The key is awareness. If the referring physician doesn’t ask about UARS and the sleep lab doesn’t look for it, it won’t be found.
Treatment Options
The good news is that UARS responds to many of the same treatments as obstructive sleep apnea:
CPAP. Even at low pressures (typically 5-8 cmH2O), CPAP can eliminate upper airway resistance and dramatically improve sleep quality. The challenge is adherence — it’s a harder sell to a thin, young woman who’s been told she doesn’t have sleep apnea than to an overweight man who snores like a freight train.

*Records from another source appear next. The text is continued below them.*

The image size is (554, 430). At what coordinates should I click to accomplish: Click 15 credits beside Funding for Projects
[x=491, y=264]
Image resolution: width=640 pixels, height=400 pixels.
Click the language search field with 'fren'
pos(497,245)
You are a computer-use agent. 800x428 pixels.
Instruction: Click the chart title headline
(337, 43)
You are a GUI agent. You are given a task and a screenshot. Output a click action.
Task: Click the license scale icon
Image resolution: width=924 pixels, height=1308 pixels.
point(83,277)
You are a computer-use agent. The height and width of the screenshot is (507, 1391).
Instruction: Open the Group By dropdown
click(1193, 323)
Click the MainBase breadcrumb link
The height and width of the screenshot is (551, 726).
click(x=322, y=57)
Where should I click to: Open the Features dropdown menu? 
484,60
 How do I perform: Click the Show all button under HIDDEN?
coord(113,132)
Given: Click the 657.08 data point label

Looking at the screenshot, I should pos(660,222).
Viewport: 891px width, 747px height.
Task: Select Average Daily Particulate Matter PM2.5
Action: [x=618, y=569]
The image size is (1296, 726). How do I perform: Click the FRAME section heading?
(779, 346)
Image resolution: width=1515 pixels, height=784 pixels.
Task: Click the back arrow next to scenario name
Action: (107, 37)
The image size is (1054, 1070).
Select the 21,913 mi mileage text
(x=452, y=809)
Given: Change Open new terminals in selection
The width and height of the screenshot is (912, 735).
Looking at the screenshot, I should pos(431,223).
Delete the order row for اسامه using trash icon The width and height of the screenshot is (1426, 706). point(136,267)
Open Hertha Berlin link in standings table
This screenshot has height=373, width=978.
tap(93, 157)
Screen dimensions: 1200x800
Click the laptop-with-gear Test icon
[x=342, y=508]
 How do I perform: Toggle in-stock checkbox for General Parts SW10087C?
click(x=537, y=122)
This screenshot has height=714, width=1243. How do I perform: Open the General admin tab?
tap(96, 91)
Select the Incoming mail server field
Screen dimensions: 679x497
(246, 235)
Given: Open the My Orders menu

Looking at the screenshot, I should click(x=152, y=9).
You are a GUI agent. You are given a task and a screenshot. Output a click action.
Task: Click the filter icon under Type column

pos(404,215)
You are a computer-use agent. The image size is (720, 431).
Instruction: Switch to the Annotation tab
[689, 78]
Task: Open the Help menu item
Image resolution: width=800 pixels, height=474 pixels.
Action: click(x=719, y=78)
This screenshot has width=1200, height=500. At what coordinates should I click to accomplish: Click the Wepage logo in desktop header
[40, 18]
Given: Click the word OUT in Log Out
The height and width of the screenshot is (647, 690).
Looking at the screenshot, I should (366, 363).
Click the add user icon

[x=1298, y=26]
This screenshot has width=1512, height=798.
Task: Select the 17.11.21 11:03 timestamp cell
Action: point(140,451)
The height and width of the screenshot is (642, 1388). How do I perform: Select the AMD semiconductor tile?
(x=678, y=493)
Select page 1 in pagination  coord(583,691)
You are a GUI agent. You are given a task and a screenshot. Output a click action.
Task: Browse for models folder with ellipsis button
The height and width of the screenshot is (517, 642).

Oral appliances. Mandibular advancement devices can be very effective for UARS, often better tolerated than CPAP in this population. A study published in the Journal of Clinical Sleep Medicine showed significant improvement in RERA index and subjective sleep quality with oral appliance therapy in UARS patients.
Nasal surgery or nasal dilators. Many UARS patients have subtle nasal obstruction — deviated septum, turbinate hypertrophy, nasal valve collapse — that increases the upstream resistance contributing to the problem. Addressing nasal patency can be curative or can make CPAP/oral appliance therapy more effective.
Why This Matters
UARS isn’t rare. It’s under-recognised. The patients it affects often suffer for years, collecting misdiagnoses and unnecessary medications, when a proper sleep evaluation with attention to respiratory effort could identify the problem and lead to effective treatment.
If you’re someone who sleeps “enough hours” but never feels rested, who’s been told your sleep study was normal, who maybe also deals with IBS or chronic pain or unexplained fatigue — it might be worth asking a sleep specialist specifically about UARS. Not every doctor will know what it is. But the ones who do can make a real difference.